> BRIEF
Collect every line below that contains the word "button", and reproduce each such line in full.
+++ SUPPLIED DATA
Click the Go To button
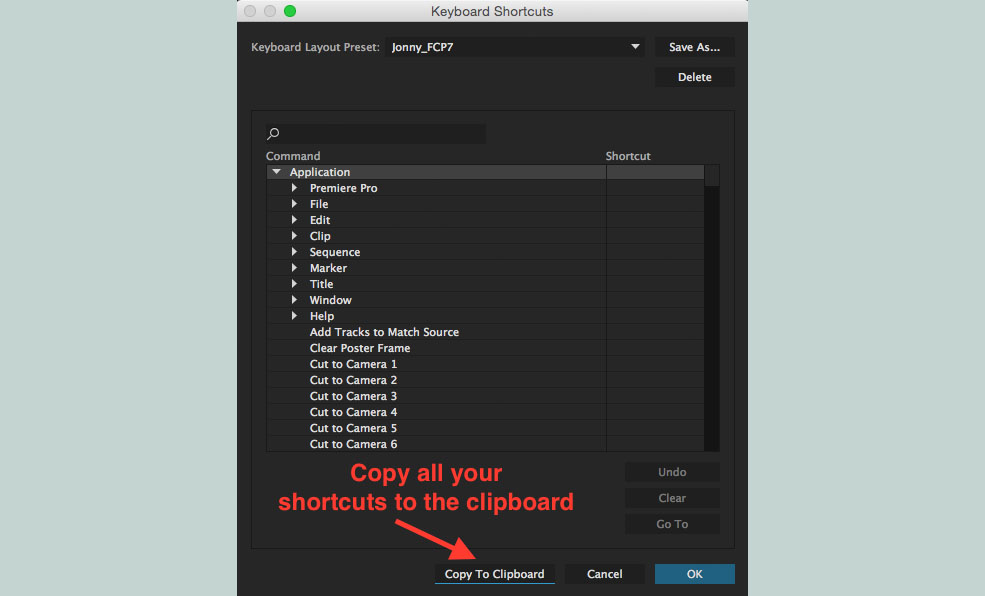 pyautogui.click(x=671, y=523)
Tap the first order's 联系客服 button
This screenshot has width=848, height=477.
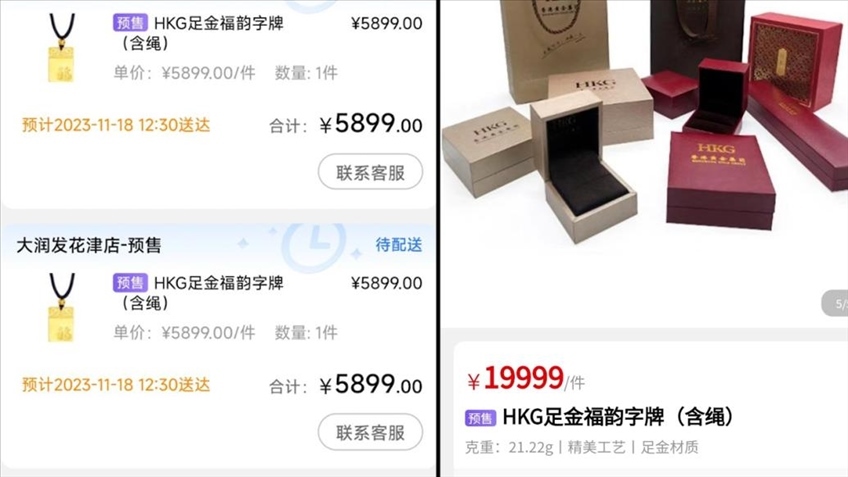[370, 172]
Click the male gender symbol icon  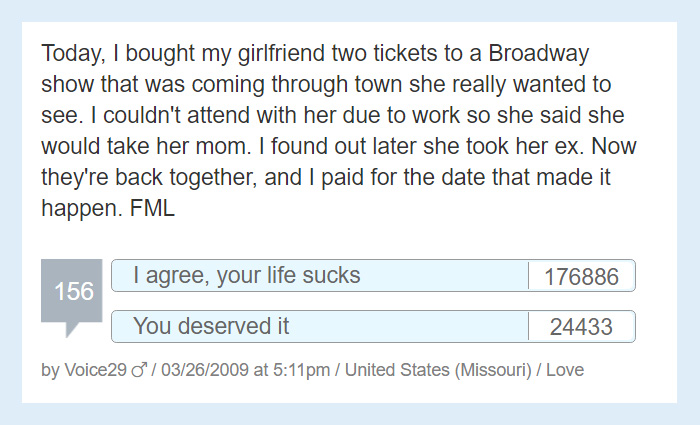pyautogui.click(x=139, y=370)
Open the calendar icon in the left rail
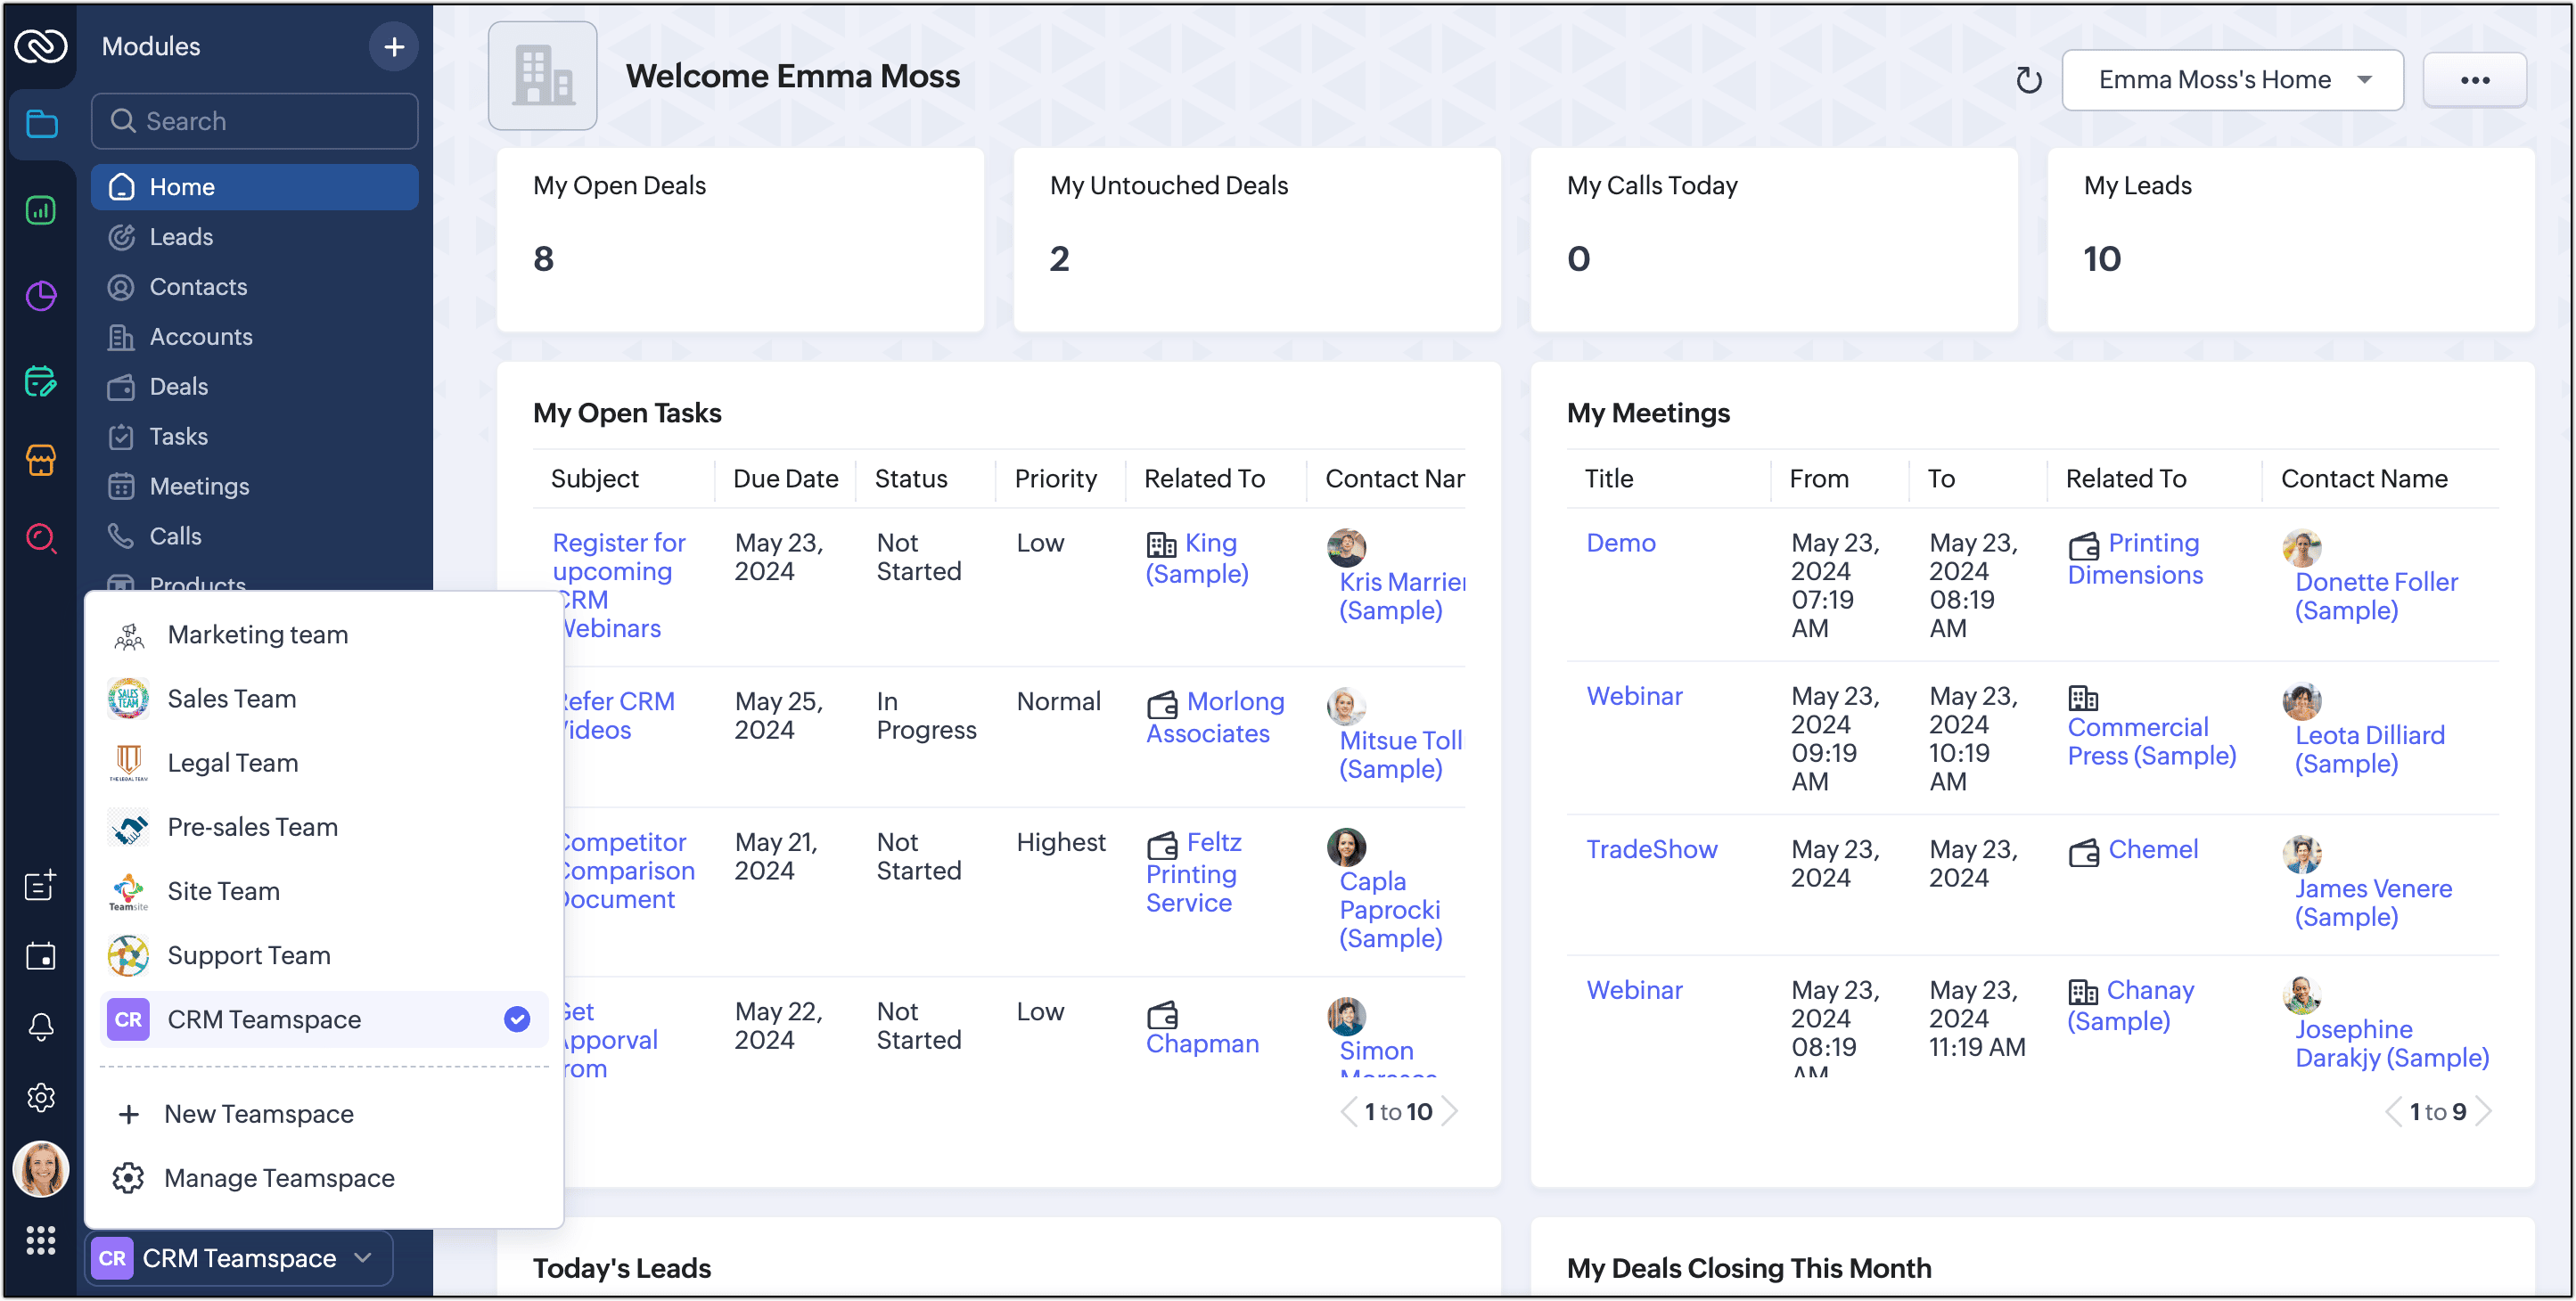This screenshot has height=1301, width=2576. click(41, 956)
++++++
> REPLY
Click the Go To button
Tap the first order's 联系客服 button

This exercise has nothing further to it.